** TASK 1 **
In the passage on the redesigned MPH curriculum, how many core classes will students complete starting in fall 2020?

** SELECTED EXCERPT **
:::::

Preparing graduates for such interdisciplinary teamwork is one of the central goals of the re-envisioning effort. Starting in fall 2020, students will complete six core classes that require them to work together to tackle real-world case studies. Each class will be team taught by at least two faculty members from different specializations.
Students will continue to receive specialized training in one of the School’s concentrations, but all will graduate with both research and practice-based skills.
The new MPH curriculum will put students at the cutting edge of public health research and practice. They will be able to learn principles of analytical research and apply those to their fieldwork. Upon graduation, they will be competitive in the workforce.
“We envision a future where practitioners and researchers are part of one big network,” said Dean Hilary Godwin. “This integrated approach will also feature rigorous quantitative coursework, which has long been a hallmark of the UW School of Public Health.”
Said Carey Farquhar, the School’s vice dean for education who chaired the MPH redesign steering committee, “The public health practice and research communities are looking for students who are able to integrate many different aspects of public health and apply those skills to problems that are more complex than they’ve ever been.”
To solve problems, graduates also need a variety of soft skills. The curriculum infuses training in leadership, collaboration and ethical decision-making. Students will learn not only how to present at a scientific conference, but also how to talk with the local health board, lawmakers and citizens.
Analytic methods and reasoning are critical to the practice of public health. We are building on our robust foundation of epidemiologic and biostatistical methods training to develop rigorous mixed methods expertise that students will apply across scenarios, from research to applied practice and program implementation and monitoring.
The new curriculum represents “a huge shift,” said Janet Baseman, associate dean for public health practice.
Getting to this point hasn’t been easy, acknowledged Baseman, who served on the steering committee. Faculty, staff, students, alumni and practice partners have worked for nearly two years to build the new curriculum. The leadership of Dean Godwin has been a key to the effort’s success, Baseman said.
“It’s hard, but it’s worth it,” Baseman advises other schools embarking on a similar overhaul. “When you feel like it’s impossible, think about what students need to be successful, and it will be clear that it should be prioritized.”
The work isn’t over. Committee members now will determine how to implement and evaluate the re-envisioned MPH, adjust second-year curricula and the required practicum, and explore centralizing admissions and other student services, among other tasks.
“I’m excited to help develop a talented cohort of 12 new core instructors,” said MPH Core Director India Ornelas. “It’s a great opportunity for them – and other interested faculty – to learn how to incorporate active learning and evidence-based teaching into the curriculum.”
It’s a great opportunity for our new cohort of instructors to incorporate active learning and evidence-based teaching into the curriculum.

:::::

** PROVIDED RECORDS **
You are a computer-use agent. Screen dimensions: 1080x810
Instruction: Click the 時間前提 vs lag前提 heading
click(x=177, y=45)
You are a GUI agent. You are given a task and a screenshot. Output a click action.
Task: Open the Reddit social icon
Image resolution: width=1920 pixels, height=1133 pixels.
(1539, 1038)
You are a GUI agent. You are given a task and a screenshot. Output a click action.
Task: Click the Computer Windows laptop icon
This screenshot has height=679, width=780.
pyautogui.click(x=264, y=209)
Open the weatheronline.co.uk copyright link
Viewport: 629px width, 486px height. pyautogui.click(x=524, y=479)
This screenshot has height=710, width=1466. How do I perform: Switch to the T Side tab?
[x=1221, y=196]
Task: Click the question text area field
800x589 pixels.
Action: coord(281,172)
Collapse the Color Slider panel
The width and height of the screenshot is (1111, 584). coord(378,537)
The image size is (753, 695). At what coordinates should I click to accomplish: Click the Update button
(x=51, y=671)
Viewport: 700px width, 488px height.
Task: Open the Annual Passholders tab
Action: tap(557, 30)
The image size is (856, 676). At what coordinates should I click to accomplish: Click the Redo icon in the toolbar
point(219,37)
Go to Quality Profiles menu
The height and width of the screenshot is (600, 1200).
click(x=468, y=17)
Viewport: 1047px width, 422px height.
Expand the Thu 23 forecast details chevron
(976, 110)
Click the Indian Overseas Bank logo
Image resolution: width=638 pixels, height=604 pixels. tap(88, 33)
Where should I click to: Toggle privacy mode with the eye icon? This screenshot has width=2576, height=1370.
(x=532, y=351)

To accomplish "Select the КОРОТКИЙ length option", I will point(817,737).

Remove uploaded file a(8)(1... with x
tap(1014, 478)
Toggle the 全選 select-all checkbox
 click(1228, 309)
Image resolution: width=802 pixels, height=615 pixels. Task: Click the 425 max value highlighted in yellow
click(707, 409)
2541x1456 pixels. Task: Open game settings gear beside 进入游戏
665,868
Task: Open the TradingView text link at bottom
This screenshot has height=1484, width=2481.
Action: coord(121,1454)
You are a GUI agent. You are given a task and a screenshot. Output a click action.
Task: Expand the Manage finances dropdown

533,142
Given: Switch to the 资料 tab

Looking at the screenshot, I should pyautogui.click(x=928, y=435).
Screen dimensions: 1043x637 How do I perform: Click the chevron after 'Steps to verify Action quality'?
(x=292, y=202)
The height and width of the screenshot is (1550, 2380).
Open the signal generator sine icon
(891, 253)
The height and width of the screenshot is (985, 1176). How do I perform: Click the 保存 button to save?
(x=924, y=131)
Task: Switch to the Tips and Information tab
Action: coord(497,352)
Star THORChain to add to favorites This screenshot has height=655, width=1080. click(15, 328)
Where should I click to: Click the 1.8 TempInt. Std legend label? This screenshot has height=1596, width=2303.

:::::

** TASK 2 **
Resize the rows starting at the beginning of the rows and ending at the line that contains "(1539, 1038)". Write out every line again, requests included, and multiply each coordinate in the answers by 0.85, rounding to whole numbers with halves rounded up.

** RIGHT ANSWER 1 **
Six core classes.

** RIGHT ANSWER 2 **
You are a computer-use agent. Screen dimensions: 1080x810
Instruction: Click the 時間前提 vs lag前提 heading
click(x=150, y=38)
You are a GUI agent. You are given a task and a screenshot. Output a click action.
Task: Open the Reddit social icon
Image resolution: width=1920 pixels, height=1133 pixels.
(1308, 882)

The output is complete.